No one is going to do this for us. We have to do it ourselves. And it’s tough. Very tough. We have to fight, every hour of every day.
Lastly, I have learnt that just when you think you have taken everything life can throw at you (marriage, children, divorce, redundancy, financial difficulties, death of parents, death of family members, etc.) and you’ve settled in to a comfortable, middle-aged groove, then, all of a sudden –
POW!! – life throws yet another curved ball, bowls yet another googly, tosses up yet another surprise.
My final piece of learning – live each day to the full, as best as you are able!
Take care everyone, and thanks for reading my blog from Scotland.
About Andy: On May 28 2013, Andy was struck down by an ischemic cerebellar stroke. He developed complications and two days later underwent emergency brain surgery to decompress his skull due to hydrocephalus. He almost died and has five missing days of which he has no memory of whatsoever. Prior to his brain attack, Andy was a professional musician, a drummer, and earned his living both as a player and teacher. He has been unable to return to work but is writing a CD of music inspired by his stroke story in order to raise awareness of stroke, particularly among younger people. As fellow brain injury survivors will understand, work is progressing at a snail’s pace! This project will also raise funds for the charity, Different Strokes. Please visit www.brainattackmusic.com to read more and to listen to some demo tracks.

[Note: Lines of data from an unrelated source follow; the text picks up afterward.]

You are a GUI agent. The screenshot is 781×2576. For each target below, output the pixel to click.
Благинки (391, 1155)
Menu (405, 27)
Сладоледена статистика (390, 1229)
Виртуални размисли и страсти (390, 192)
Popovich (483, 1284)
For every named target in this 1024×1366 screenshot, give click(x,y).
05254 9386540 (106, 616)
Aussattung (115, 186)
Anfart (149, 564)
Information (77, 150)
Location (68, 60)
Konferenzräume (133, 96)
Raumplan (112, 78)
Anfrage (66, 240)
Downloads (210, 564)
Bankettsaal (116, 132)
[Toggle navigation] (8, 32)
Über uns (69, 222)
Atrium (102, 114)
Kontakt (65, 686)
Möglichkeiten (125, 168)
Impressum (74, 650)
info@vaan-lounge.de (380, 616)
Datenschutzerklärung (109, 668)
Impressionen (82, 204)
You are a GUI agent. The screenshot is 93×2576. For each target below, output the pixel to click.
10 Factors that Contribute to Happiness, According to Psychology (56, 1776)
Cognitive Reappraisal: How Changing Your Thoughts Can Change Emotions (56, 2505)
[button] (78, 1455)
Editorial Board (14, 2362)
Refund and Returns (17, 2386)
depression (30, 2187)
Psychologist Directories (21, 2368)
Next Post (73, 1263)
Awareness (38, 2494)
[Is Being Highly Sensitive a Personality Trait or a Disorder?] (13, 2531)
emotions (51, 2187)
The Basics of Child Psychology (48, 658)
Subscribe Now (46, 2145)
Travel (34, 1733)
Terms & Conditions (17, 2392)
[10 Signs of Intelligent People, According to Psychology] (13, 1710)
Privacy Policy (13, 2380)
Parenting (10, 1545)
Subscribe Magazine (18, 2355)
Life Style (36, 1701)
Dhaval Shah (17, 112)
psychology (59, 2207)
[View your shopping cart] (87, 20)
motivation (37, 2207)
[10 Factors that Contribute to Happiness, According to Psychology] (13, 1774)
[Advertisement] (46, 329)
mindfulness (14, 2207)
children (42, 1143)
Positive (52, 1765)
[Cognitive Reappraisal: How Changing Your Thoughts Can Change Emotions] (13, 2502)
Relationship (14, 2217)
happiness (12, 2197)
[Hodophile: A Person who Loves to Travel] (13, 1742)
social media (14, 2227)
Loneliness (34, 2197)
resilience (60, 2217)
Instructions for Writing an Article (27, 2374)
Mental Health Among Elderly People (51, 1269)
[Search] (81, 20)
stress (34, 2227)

Andy lives with his wife in the beautiful Scottish Borders, very close to where the River Teviot meets the world famous River Tweed and has two sons, a stepson and stepdaughter, all of whom have flown the nest and are making their own way in life. As well as a deep love of all types of music, Andy enjoys watching sport, reading about history, learning about the brain and enjoying the peace and calm of the Scottish countryside.